Many economists dismissed talk of a common currency in South America. Here’s why

Economic growth
Macroeconomics - Economic growth - Monetary Policy

 This article was previously published in the World Economic Forum Blog, on February 1, 2023.

  • Argentina and Brazil recently floated the idea of creating a new currency for trade.

  • The idea was met with skeptism from many economists.

  • The currency, officials said, could help boost trade and reduce reliance on the US dollar.

Last month, the leaders of Argentina and Brazil announced plans to discuss the introduction of a new common currency for trading in South America—a move that could advance economic integration in the region and the potential creation of the world’s second-largest currency bloc.

In a jointly penned article published in Perfil, an Argentine newspaper, Argentine President Alberto Fernández and Brazilian President Luiz Inacio “Lula” da Silva stated they have “decided to advance discussions on a common South American currency that can be used for both financial and trade flows, reducing operating costs and our external vulnerability.”

The announcement, however, was met with skepticism by economists, with many arguing that the economies and currencies of Argentina and Brazil are far too disparate for such integration.

“The two economies share almost none of the requirements for a currency bloc to work, making the 'sur' not only irrelevant but also unfeasible,” Oxford Economics, a global economics advisory firm, stated in a research briefing that refers to the floated name for the potential common currency, the "sur."

Meanwhile, Olivier Blanchard, the former chief economist of the International Monetary Fund, tweeted in response to news of the talks, “This is insane.” Harvard professor and former US Treasury Secretary Larry Summers also took to Twitter to question the idea.

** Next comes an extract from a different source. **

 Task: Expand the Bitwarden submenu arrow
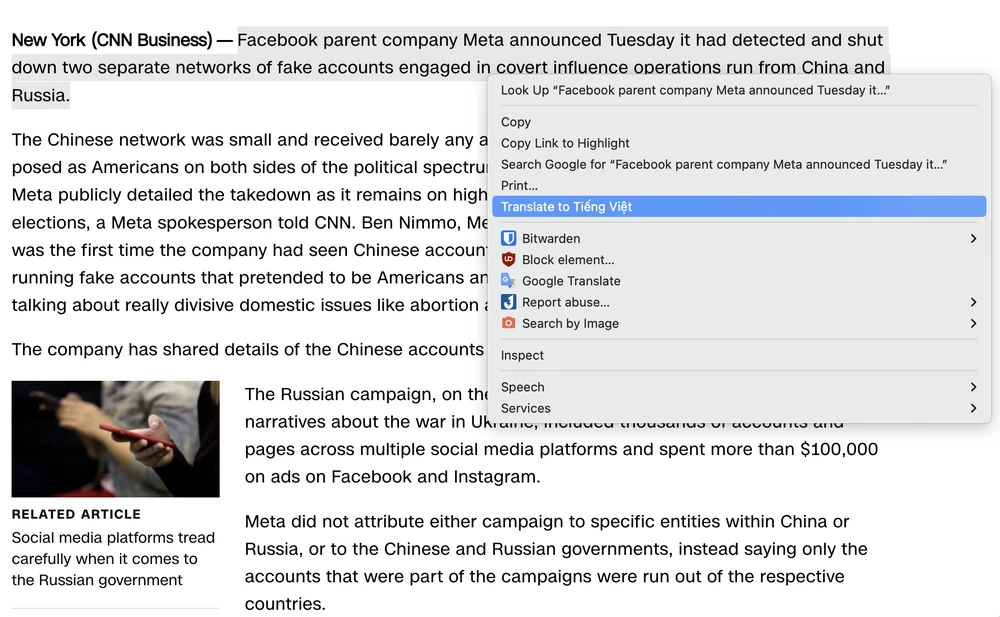pyautogui.click(x=973, y=239)
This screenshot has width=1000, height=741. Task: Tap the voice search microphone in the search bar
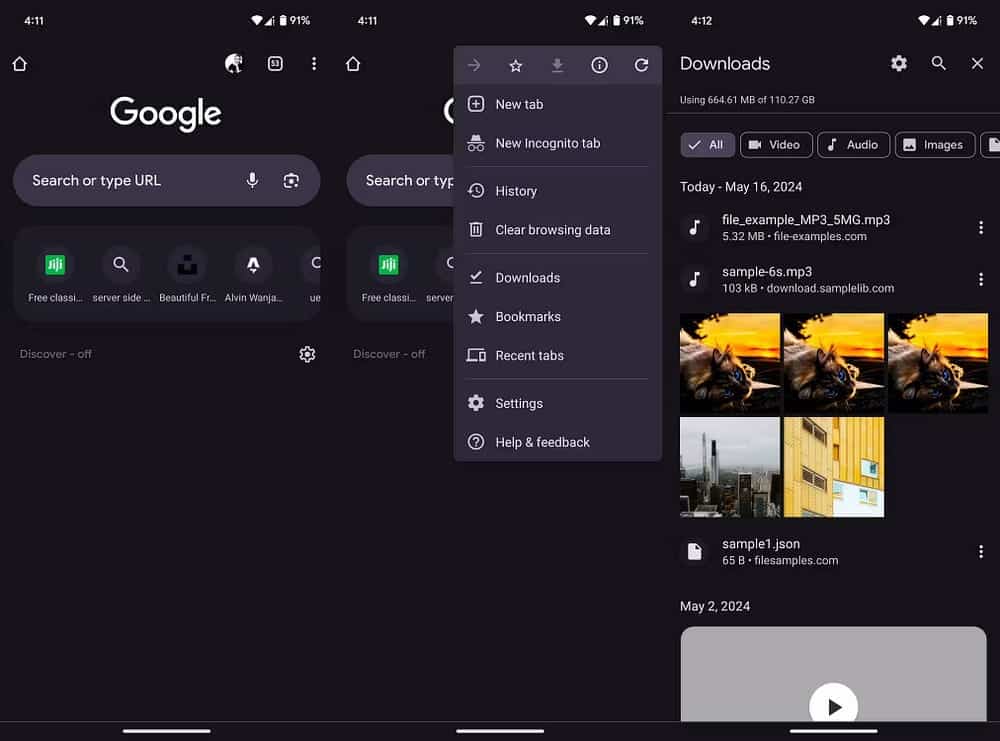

During a summit between Fernández and Lula in Buenos Aires in January, the two governments noted that the potential common currency would not replace the current national currencies

During a summit between Fernández and Lula in Buenos Aires in January, the two governments noted that the potential common currency would not replace the current national currencies Image: REUTERS/Agustin Marcarian

During a summit between Fernández and Lula in Buenos Aires in January, the two governments noted that the potential common currency would not replace the current national currencies (like the euro did in the Eurozone), but would serve as a third unit for trading. The currency's creation, officials said, could help boost regional trade and reduce reliance on the US dollar.

Still, experts note that such economic and monetary integration between Brazil and Argentina — the two largest economies in South America — would be challenging.

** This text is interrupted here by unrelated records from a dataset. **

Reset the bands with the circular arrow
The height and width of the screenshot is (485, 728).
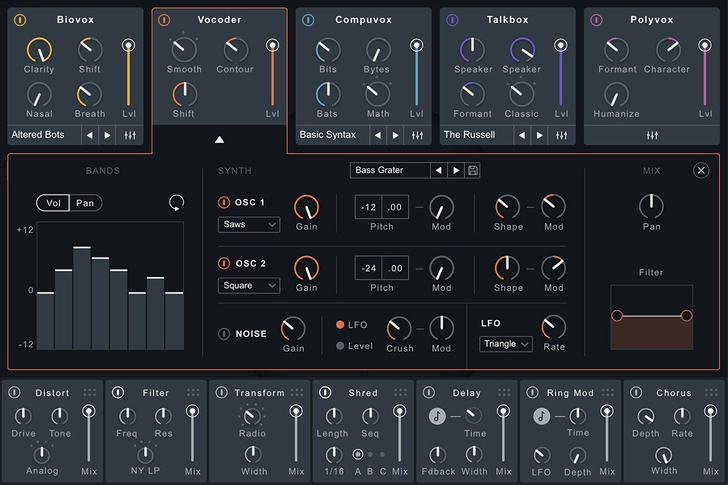click(176, 203)
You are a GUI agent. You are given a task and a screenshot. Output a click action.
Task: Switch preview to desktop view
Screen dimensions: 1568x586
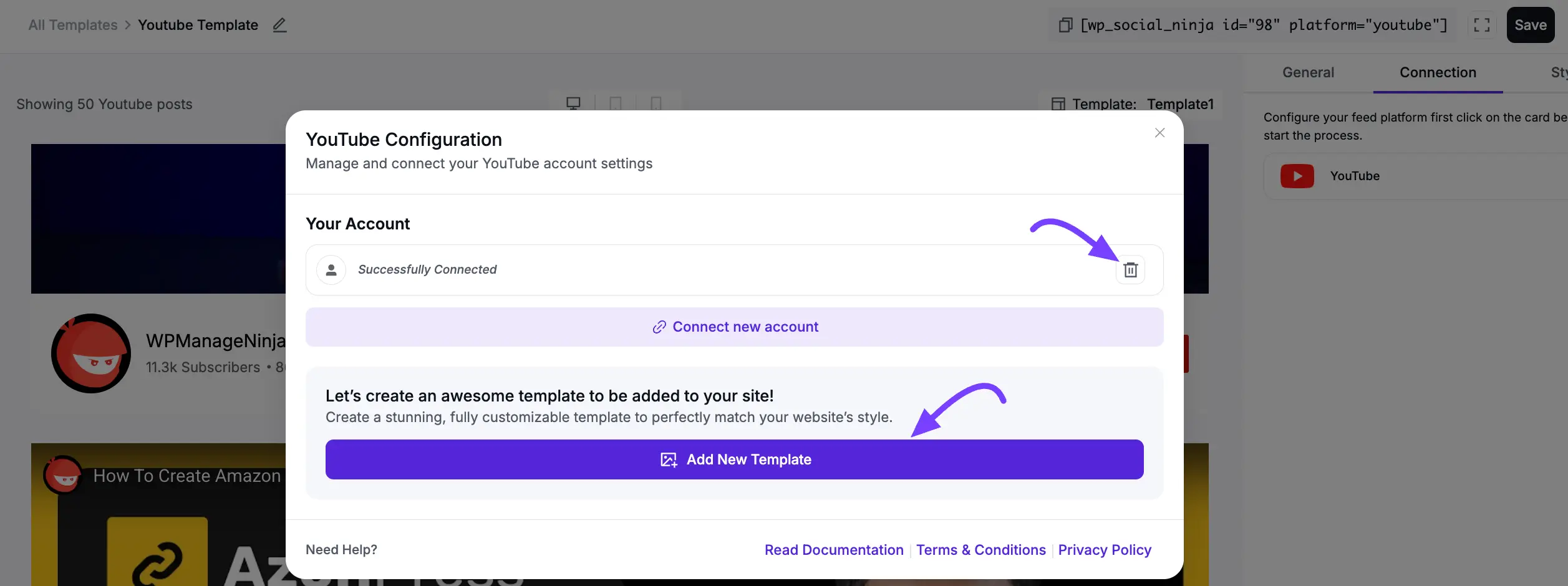(x=573, y=103)
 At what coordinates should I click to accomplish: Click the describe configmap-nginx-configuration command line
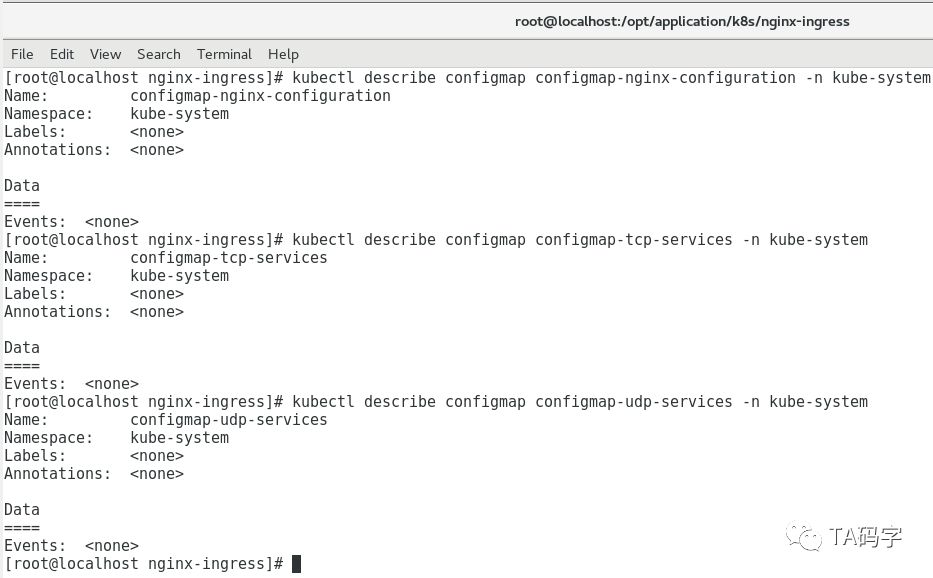coord(611,78)
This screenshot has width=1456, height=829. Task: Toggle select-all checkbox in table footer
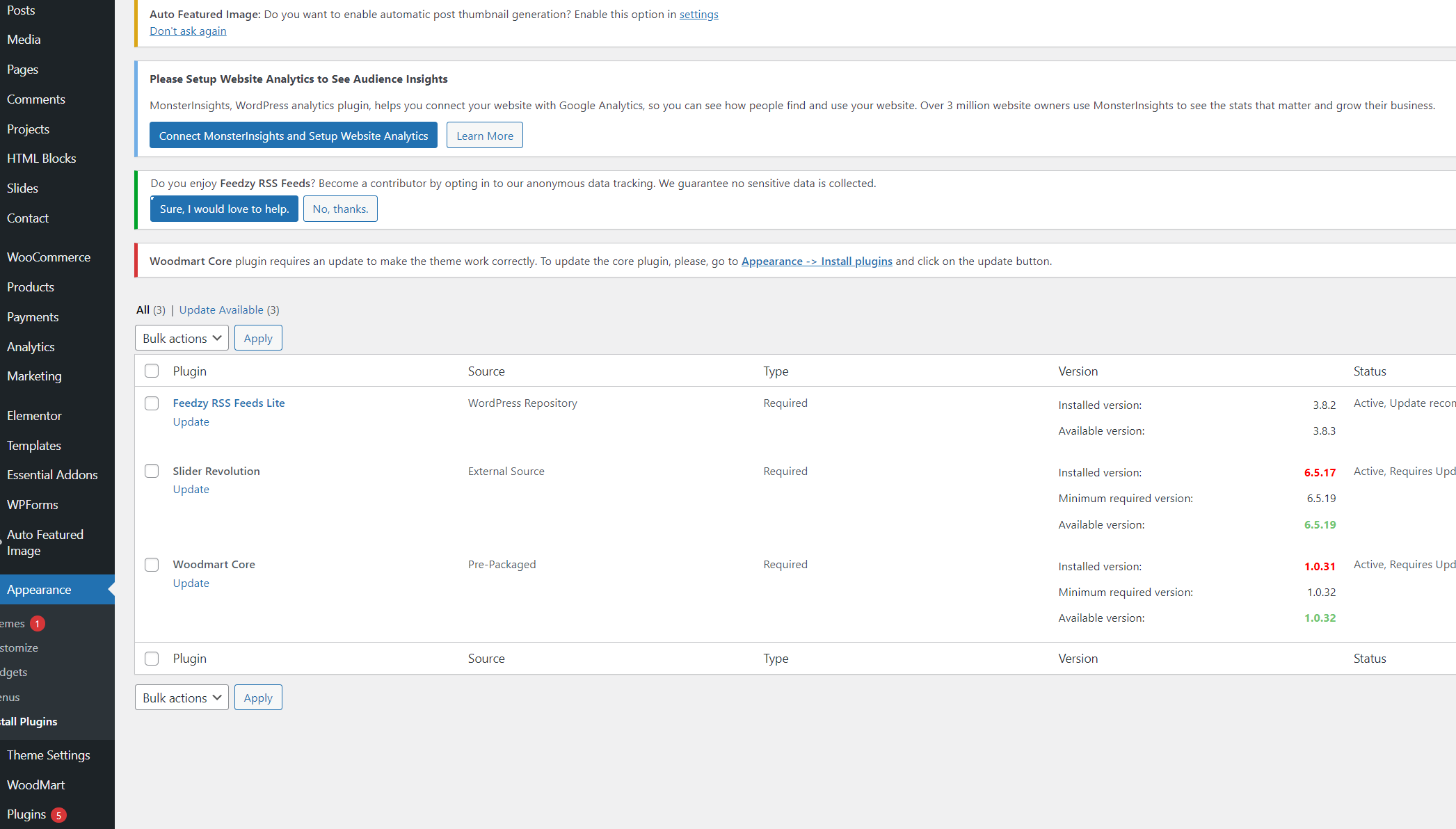pyautogui.click(x=152, y=658)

Economists also point to unsuccessful efforts in the past. In the 1980s, for instance, the two countries discussed the creation of a trade currency called the "gaucho." The currency, however, failed to materialise. Former Brazilian President Jair Bolsonaro also floated the idea in 2019.

What it takes to launch a successful common currency

Countries that successfully introduce common currencies need similar levels of inflation and interest rates as well as comparable levels of debt.

Tellimer, a leading emerging markets research firm, noted in a brief on the potential "sur" currency that the economies of Brazil and Argentina are far from aligned on key metrics. Indeed, in 2022, inflation in Argentina soared to over 90% while in Brazil it was roughly 6%. The levels of foreign exchange reserves also diverge dramatically between the two countries.

“Argentina has more inflation in a single month than Brazil has in one year, demanding very different monetary and fiscal policy stances each,” Marcos Casarin, chief Latin America economist at Oxford Economics, and Felipe Camargo, a senior Oxford Economics economist, noted the firm’s brief.

There is also concern over the potential impact a third currency could have on the national currencies — and whether businesses would have confidence in a third currency that is tied to the national currencies. The Argentine peso, in particular, has been under stress in recent years and has performed relatively poorly compared to other currencies in Latin America.

Moreover, trade between the countries needs to be substantial for a common currency to be useful, experts maintain. Trade between Brazil and Argentina makes up only 6% of their GDP, according to Oxford Economics.

Brazilian and Argentine officials note that the creation of a new trading currency remains in the nascent stage of early talks. Yet leaders maintain that the currency could one day be a useful trading tool for countries within MERCOSUR, the South American trading bloc.

“Why don’t we try to create a common currency among the Mercosur countries?” Lula stated during a press conference in Buenos Aires. “I think eventually this will happen.”